Are you sh***ting me?


----------



## stuiec

Bunch of Marys:no:


----------



## Wireman191

RIVETER said:


> I have seen guys biting their nails after using the restroom and they didn't die.


 Thats wonderful!:laughing: I am not going to be one of those guys, Tomorrow when I go wash my hands and use the paper towel to open the door Ill think of that and laugh. Call me Susie, Sally, IDGAF. My damn hands are going to be clean when eating my damn samich!


----------



## sparky970

Big John said:


> Don't ever touch the keypad on an ATM. I remember the news doing an "exposé" on those things and like 7 out of 10 were contaminated with fecal bacteria.
> 
> -John


How could it only be 7 of 10?


----------



## BBQ

Big John said:


> Don't ever touch the keypad on an ATM. I remember the news doing an "exposé" on those things and like 7 out of 10 were contaminated with fecal bacteria.


No doubt but they don't work via mind control yet. :jester:

I just stayed in a hotel last week, the first thing I did was wash the TV remote with soap and water. :thumbsup:


----------



## retiredsparktech

Many years ago I was told that if you ever got cut by a fluorescent bulb it would never heal. 
My father told me that many years ago. I understand that at the time, the phosphors contained arsenic.


----------



## B4T

Big John said:


> Don't ever touch the keypad on an ATM. I remember the news doing an "exposé" on those things and like 7 out of 10 were contaminated with fecal bacteria.
> 
> -John


There is fecal bacteria on everything.. even the money in your pocket..

I am going to 7-11 now for coffee.. I'm sure the door handle is clean


----------



## Big John

B4T said:


> There is fecal bacteria on everything.. even the money in your pocket..
> 
> I am going to 7-11 now for coffee.. I'm sure the door handle is clean


 Yeah, that was kinda my point: Unless you run around wiping everything with Clorox, you're touching this chit. Literally. 

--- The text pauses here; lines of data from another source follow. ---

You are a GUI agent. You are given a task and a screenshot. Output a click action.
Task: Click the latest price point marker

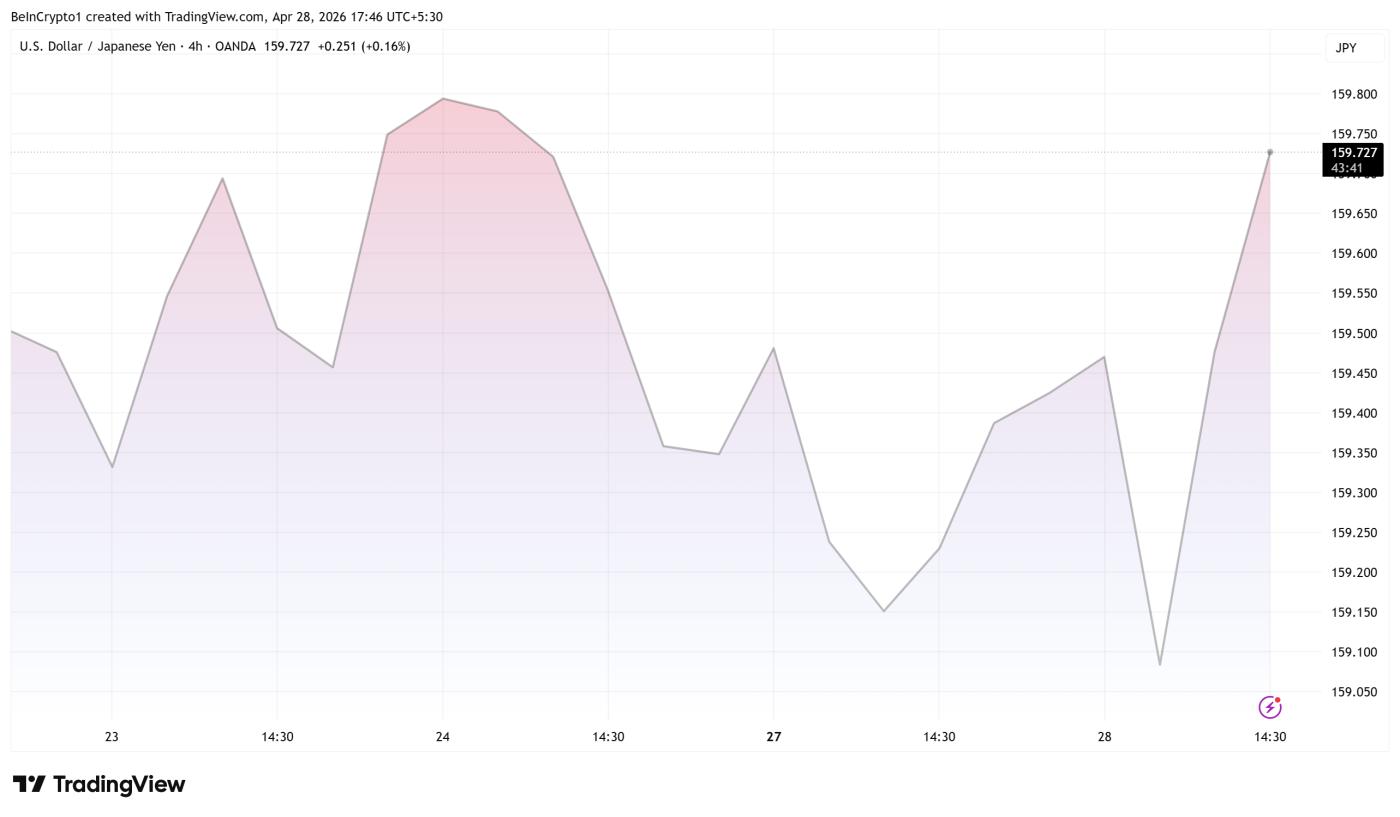pyautogui.click(x=1270, y=152)
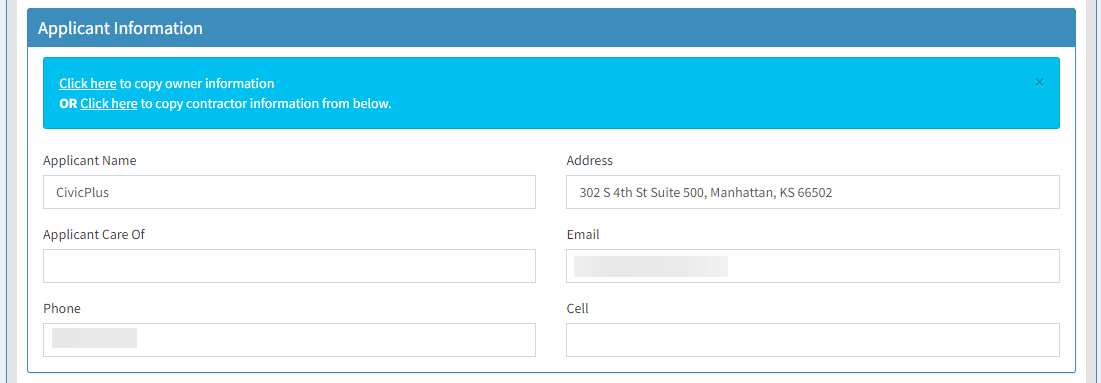Click the Email label text
Image resolution: width=1101 pixels, height=383 pixels.
pos(583,235)
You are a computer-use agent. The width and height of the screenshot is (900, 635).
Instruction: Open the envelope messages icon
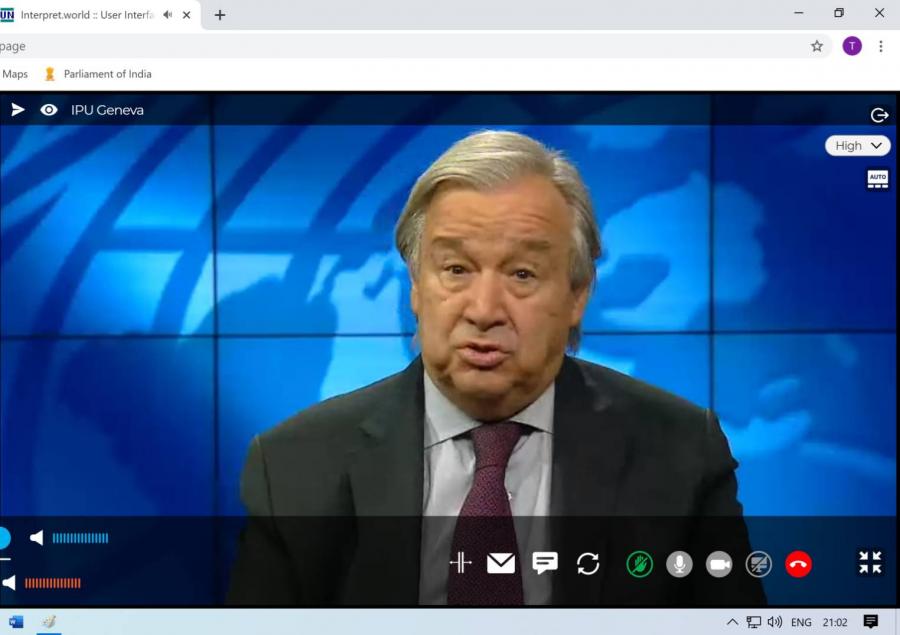tap(501, 564)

Not much you can do except wash up real good before you eat.

-John


----------



## B4T

BBQ said:


> No doubt but they don't work via mind control yet. :jester:
> 
> I just stayed in a hotel last week, the first thing I did was wash the TV remote with soap and water. :thumbsup:


You also have to worry about bed bugs getting into your clothing and hitching a ride home..

They are spreading everywhere.. even movie seats have them now..


----------



## Wirenuting

B4T said:


> There is fecal bacteria on everything.. even the money in your pocket..
> 
> I am going to 7-11 now for coffee.. I'm sure the door handle is clean


It's everywhere. People are dirty by nature. 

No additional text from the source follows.